Data for the task:

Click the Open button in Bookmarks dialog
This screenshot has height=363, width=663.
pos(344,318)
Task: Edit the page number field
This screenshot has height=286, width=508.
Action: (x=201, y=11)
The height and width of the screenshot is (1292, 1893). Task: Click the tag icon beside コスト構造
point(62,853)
...
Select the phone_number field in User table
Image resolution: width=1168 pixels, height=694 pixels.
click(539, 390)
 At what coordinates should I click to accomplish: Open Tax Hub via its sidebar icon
...
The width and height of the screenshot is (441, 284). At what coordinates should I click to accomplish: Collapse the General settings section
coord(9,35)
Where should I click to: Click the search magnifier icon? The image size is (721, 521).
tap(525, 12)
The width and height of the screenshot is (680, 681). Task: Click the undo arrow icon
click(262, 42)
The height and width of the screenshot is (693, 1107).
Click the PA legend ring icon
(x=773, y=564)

What you should do:
Reproduce the data from the line containing "Click the Open button in Bookmarks dialog" through the line containing "point(62,853)", requests included, and add 87 to every coordinate in the answers.

Exercise output:
Click the Open button in Bookmarks dialog
This screenshot has height=363, width=663.
pos(431,405)
Task: Edit the page number field
This screenshot has height=286, width=508.
Action: (x=288, y=98)
The height and width of the screenshot is (1292, 1893). Task: Click the tag icon beside コスト構造
point(149,940)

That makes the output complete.